Update: Be sure to check out the comments below for a great little script that you can use to toggle this preference on and off with a keyboard shortcut of your choosing!

Editor in Chief of CreativePro. Instructor at LinkedIn Learning with courses on InDesign, Illustrator, Photoshop, GIMP, Inkscape, and Affinity Publisher. Co-author of The Photoshop Visual Quickstart Guide with Nigel French.
  • Man your panels and styles have attitude! I like it!

    Also VERY cool tip!

  • Mike Rankin says:

    Hey thanks! And yeah, I spend so much time in InDesign I have it tell me jokes.

  • I can’t believe I never noticed that there are two different tints of green until Mike pointed this out. Wow.

  • James Fritz says:

    I prefer the style, “NSA Tracking Beacon”

  • InTools says:

    Also check out the free script for toggling on/off another version of text change highlighting:
    https://in-tools.com/article/scripts-blog/showing-text-formatting-overrides/

    Set up a keyboard shortcut after you copy the script over.

    Very useful…

  • Mike Rankin says:

    Great stuff, Harbs. Thanks for reminding us of it. Wish the composition preference had a keyboard shortcut too.

  • Masood Ahmad says:

    I also came to know about StyLighter by IndiScripts. It’s very handy, try it:

    https://www.indiscripts.com/post/2013/11/stylighter-1-4-for-indesign-cs4-cs5-cs6-cc

    A few days back, one of our client asks us to remove tracking from all the documents as he just do not like it. And we all were confused because there were hundred of files with multiple pages and Text frames. We were just stuck. Then I realize that this can be done easily through scripting and I searched for it and finally build one. I would like to share the code here. It is really small but works perfectly.

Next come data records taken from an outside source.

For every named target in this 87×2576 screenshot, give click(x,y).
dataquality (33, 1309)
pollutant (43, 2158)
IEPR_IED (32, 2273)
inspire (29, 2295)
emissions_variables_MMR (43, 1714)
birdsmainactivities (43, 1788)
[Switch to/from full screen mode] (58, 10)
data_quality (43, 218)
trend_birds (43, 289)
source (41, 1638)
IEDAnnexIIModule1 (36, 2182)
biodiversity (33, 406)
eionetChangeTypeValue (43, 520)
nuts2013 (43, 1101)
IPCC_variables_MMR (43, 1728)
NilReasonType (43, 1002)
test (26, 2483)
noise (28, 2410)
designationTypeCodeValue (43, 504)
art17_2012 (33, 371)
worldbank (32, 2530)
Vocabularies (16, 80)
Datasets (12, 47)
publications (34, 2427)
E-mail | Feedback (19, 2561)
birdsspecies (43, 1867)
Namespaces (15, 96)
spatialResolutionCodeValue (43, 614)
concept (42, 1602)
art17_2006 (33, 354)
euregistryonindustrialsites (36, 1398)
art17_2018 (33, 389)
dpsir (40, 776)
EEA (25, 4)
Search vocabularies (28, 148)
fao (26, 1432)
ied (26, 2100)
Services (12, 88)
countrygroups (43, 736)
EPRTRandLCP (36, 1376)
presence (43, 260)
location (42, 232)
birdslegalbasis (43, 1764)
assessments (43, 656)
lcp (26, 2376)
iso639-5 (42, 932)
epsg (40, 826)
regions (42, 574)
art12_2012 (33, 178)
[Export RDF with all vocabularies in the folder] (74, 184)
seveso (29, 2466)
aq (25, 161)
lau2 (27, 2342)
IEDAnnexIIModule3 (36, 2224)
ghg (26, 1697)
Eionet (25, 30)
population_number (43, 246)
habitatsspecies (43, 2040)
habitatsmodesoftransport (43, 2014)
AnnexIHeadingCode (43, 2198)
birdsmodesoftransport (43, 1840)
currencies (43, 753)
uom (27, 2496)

    AppleScript starts here………………….

    tell application “Adobe InDesign CS5”
    tell active document
    set tracking of every story to 0
    end tell
    end tell

    AppleScript ends here………………….

  • Here a script that toggle on/off both the Kerning/Tracking & the HJ Violation composition preferences. Add your own Keyboard Shortcuts to the script.

    if(app.documents[0].textPreferences.highlightCustomSpacing == true){
    app.documents[0].textPreferences.highlightCustomSpacing = false;
    } else {
    app.documents[0].textPreferences.highlightCustomSpacing = true;
    }

    if(app.documents[0].textPreferences.highlightHjViolations == true){
    app.documents[0].textPreferences.highlightHjViolations = false;
    } else {
    app.documents[0].textPreferences.highlightHjViolations = true;
    }

  • Mike Rankin says:

    Thanks, Jean-Claude!

  • Dan Feather says:

    Great tip.

    It would be instructive to point out early on here, however, that the displaying of Composition highlighting only occurs in “Normal” screen mode (View > Screen Mode > Normal).

  • Kaushlesh Pathak says:

    How to change the color of these kerned/unkerned paragraphs.

  • Kaushlesh, as far as I know there is no way to change the highlight color for composition things. It would be great if we could!